▶ _Assigned task_: Where a line holds the word "language", copy it from the records.
Source data section start
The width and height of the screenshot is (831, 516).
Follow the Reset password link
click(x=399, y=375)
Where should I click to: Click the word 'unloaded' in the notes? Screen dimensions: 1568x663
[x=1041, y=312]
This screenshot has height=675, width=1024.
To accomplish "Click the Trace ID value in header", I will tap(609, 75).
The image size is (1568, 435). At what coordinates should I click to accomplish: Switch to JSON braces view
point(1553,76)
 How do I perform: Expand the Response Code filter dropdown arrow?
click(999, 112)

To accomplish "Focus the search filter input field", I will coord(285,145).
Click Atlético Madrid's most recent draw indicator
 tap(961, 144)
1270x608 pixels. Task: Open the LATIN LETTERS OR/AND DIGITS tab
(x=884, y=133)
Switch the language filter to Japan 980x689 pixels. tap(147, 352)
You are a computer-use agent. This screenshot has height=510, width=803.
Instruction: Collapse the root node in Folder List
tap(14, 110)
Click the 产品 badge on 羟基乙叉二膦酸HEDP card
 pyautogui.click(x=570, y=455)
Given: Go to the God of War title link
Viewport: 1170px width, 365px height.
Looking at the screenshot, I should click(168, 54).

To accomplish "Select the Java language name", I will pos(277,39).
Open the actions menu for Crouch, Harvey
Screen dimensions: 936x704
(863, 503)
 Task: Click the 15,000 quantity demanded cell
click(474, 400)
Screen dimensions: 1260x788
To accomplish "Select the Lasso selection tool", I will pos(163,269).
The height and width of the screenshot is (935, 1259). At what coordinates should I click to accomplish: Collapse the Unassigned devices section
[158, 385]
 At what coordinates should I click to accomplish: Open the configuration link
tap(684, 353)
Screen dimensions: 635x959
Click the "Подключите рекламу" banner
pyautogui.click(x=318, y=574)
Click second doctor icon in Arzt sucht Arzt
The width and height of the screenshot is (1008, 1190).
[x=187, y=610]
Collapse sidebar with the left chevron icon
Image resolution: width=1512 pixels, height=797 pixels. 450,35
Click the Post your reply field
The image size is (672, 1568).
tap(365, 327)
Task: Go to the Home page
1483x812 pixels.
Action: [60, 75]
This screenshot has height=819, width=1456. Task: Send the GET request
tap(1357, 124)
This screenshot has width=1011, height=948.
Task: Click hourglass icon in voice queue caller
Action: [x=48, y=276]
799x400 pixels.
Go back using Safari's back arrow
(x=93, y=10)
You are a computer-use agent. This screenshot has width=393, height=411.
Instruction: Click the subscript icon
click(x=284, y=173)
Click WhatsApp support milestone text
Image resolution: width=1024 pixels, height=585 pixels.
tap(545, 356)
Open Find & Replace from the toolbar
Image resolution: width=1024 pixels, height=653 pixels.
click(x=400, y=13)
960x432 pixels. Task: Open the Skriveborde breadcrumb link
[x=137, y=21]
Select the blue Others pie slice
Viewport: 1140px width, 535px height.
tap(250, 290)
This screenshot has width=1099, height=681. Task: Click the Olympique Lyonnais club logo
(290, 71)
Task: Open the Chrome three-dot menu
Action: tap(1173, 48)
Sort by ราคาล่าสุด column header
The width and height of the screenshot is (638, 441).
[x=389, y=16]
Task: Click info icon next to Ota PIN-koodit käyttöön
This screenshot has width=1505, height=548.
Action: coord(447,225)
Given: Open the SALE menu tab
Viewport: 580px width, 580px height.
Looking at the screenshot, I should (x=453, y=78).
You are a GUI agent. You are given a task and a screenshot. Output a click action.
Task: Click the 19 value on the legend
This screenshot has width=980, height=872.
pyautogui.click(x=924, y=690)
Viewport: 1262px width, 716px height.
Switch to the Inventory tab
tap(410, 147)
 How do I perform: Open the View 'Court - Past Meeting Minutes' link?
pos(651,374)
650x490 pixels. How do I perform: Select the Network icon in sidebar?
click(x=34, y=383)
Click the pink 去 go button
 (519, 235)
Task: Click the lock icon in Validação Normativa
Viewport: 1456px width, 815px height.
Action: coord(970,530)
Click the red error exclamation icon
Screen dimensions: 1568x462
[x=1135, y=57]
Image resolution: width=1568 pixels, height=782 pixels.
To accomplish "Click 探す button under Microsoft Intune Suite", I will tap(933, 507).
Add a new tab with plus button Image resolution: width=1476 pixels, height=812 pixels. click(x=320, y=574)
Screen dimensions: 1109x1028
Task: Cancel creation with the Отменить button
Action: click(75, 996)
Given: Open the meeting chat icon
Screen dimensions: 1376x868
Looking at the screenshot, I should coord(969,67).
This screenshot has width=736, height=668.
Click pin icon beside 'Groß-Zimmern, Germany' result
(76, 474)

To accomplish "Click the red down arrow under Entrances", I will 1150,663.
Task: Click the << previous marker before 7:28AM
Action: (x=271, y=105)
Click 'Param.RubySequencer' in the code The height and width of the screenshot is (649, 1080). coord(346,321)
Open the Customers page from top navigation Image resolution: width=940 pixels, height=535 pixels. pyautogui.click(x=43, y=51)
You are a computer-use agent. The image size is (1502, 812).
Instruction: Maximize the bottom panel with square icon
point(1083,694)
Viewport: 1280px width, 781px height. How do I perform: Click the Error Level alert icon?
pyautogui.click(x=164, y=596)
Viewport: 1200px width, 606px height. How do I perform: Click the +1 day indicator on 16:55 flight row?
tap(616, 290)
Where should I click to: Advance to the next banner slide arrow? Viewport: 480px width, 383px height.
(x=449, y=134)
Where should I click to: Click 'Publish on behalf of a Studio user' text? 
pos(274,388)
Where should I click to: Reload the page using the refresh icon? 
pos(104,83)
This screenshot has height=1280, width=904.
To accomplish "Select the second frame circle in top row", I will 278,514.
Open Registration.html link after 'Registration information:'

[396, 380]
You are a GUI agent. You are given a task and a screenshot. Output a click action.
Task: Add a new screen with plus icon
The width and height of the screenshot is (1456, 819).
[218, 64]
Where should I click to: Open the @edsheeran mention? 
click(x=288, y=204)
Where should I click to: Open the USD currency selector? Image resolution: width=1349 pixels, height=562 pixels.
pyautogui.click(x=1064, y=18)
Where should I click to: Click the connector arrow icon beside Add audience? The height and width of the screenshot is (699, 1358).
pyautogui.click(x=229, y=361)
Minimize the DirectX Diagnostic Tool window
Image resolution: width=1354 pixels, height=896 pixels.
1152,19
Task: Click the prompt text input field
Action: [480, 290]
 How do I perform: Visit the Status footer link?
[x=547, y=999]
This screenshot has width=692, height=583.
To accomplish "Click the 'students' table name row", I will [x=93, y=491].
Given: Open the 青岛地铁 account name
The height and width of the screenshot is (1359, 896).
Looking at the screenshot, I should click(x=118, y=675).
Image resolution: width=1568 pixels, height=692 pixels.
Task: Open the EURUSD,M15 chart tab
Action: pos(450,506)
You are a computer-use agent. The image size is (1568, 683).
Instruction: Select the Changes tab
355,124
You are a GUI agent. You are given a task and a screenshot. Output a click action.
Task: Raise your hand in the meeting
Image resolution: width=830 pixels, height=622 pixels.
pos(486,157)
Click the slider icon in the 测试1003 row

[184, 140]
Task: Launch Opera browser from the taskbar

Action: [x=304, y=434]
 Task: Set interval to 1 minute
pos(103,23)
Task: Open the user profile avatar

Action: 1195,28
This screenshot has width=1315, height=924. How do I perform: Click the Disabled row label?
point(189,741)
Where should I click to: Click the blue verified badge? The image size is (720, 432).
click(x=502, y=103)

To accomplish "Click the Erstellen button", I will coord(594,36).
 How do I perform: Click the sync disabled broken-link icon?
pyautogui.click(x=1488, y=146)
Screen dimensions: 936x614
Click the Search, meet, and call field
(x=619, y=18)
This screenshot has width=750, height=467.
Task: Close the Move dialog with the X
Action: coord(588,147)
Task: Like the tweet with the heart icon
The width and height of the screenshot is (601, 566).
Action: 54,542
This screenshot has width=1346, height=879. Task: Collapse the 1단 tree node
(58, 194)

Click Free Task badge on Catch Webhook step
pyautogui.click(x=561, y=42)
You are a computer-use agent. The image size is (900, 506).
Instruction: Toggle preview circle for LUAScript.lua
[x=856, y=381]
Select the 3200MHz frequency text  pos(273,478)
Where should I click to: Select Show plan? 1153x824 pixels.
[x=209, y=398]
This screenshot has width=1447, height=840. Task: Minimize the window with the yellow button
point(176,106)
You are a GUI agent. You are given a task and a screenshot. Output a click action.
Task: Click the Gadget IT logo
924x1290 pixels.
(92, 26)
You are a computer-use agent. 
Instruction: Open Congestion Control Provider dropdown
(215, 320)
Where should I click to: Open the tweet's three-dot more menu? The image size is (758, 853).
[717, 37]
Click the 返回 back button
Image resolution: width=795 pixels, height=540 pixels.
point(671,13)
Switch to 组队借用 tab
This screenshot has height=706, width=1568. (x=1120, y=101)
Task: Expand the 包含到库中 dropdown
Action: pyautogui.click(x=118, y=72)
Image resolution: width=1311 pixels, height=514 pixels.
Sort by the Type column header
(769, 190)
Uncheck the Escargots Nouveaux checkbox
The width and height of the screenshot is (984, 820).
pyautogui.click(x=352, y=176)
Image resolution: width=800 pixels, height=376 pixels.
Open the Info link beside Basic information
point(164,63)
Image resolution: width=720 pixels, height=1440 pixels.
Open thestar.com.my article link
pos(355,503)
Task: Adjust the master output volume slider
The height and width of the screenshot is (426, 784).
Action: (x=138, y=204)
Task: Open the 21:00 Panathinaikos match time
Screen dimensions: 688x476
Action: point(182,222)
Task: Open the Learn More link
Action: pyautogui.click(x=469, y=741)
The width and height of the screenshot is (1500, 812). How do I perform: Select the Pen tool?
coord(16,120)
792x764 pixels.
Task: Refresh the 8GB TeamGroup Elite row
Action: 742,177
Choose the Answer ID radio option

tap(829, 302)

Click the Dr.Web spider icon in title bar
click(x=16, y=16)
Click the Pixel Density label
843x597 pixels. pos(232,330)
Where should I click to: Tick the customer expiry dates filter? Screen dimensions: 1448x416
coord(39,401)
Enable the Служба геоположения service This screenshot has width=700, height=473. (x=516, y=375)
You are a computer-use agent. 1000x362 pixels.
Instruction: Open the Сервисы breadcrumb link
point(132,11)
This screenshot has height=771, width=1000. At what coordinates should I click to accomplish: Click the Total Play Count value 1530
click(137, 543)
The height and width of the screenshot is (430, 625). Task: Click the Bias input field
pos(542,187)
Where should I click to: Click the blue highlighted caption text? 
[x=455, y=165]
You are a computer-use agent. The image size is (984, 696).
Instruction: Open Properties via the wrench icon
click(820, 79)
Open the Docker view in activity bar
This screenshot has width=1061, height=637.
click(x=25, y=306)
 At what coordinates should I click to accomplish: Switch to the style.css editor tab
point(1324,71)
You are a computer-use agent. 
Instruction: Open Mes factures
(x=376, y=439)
Source data section end
▶ _Written answer_:
Switch the language filter to Japan 980x689 pixels. tap(147, 352)
To accomplish "Select the Java language name", I will pos(277,39).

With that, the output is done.